Another reason is something called domestic violence. Women who flee the home because they are beaten, period. That's all there is. They have nowhere to go. We don't recognize it as a problem. We don't say this domestic violence is a terrible, terrible problem nationwide, the numbers are staggering. We don't say that. Why? Because we have to look into the mirror and say something about ourselves that we are not comfortable saying.

We abuse women in this country with regularity. Physically abuse them, mentally abuse them. We don't want to say that. It hurts us. It's too damning upon us, so we don't say it and domestic violence just goes on … and once in a while, there's some discussion, but no real program, no real policy.

That's why we have homeless people, because you have a minimum wage in this country that doesn't allow people to work, pay their rent and eat. That's why you have homeless people.

You have homeless people because we missed the entire boat on welfare reform, because we sat in this town and we said we reformed welfare because we signed a bill. We did it. We told those people no more AFDC, the gravy train is over, now you are going to have to get up and work. We did it. We reformed welfare. It was too much and too long, those people on welfare, sitting on the couch making babies, taxpayers subsidizing the whole fiasco.

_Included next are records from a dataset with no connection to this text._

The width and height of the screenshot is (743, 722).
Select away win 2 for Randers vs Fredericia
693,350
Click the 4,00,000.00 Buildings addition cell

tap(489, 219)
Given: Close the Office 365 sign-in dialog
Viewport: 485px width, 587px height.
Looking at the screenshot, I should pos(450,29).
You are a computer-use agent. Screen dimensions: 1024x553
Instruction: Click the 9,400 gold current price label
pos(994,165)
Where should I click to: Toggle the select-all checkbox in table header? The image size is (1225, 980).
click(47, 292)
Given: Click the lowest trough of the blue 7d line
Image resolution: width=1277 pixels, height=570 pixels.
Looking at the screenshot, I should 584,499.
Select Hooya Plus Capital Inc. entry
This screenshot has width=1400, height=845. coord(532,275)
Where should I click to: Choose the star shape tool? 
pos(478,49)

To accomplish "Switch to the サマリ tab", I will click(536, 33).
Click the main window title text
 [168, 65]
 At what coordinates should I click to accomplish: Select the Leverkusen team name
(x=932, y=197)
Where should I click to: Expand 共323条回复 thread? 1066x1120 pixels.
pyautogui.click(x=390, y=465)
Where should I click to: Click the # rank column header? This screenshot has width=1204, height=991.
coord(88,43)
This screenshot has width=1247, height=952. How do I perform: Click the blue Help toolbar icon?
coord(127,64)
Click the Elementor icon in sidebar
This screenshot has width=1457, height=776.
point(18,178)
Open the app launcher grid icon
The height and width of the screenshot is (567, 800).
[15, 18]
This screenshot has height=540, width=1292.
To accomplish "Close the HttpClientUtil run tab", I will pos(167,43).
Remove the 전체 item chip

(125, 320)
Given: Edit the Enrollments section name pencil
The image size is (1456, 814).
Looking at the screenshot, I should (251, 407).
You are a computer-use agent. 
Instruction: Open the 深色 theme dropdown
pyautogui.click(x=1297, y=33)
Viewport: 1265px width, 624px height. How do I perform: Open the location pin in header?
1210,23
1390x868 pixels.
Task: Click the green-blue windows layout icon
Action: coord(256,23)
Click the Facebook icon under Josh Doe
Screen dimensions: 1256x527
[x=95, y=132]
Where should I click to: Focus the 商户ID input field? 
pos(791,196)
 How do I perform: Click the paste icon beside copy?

We did it, we reformed welfare. You did nothing when you signed that welfare reform bill. Nobody ever wanted a welfare check. Nobody ever wanted to be on AFDC. They wanted the same thing everyone else in this nation had, which was opportunity and decency and jobs, because they wanted to work, and we signed a bill that said 'You shall go from welfare to work.'

It does nothing. There's transportation to get the person from welfare to work and the education to get the person from welfare to work and the job at the other end of the bus line to get the person, too. You haven't focused on that because that would require an intelligent government, affirmative government, investing in people, and you don't want to do that.

That's why we have homeless people and because you don't build houses. Another great flash. When you don't build affordable housing, people become homeless. That's what we have learned, and we don't build affordable housing in this nation.

How many new units of affordable housing will this great Congress provide this year? Net new affordable housing. The federal government provides housing, not state government, not city government. Federal government does housing. How many net new units? New, meaning you build new ones every year.

The net is the difference between how many you lose and how many you gain. How many net new will we build this year from the federal government? How many net new units?

I'll give you a hint because we're friends. In the 1970's and the 1980's, we built about 200,000 units per year, Section 8, public housing. About 200,000 units per year in the 1970's and the 1980's. Through all those years, through all those economies, through all those different Congresses, how many units this year? Who has the number?

SPEAKER: None.

SECRETARY CUOMO: None. Who said none? Stand up here. Zero. Zero net new units. How can that be? How can you be providing zero net new units, you provided 200,000 - 300,000 in the 1970's and 1980's, today it's zero.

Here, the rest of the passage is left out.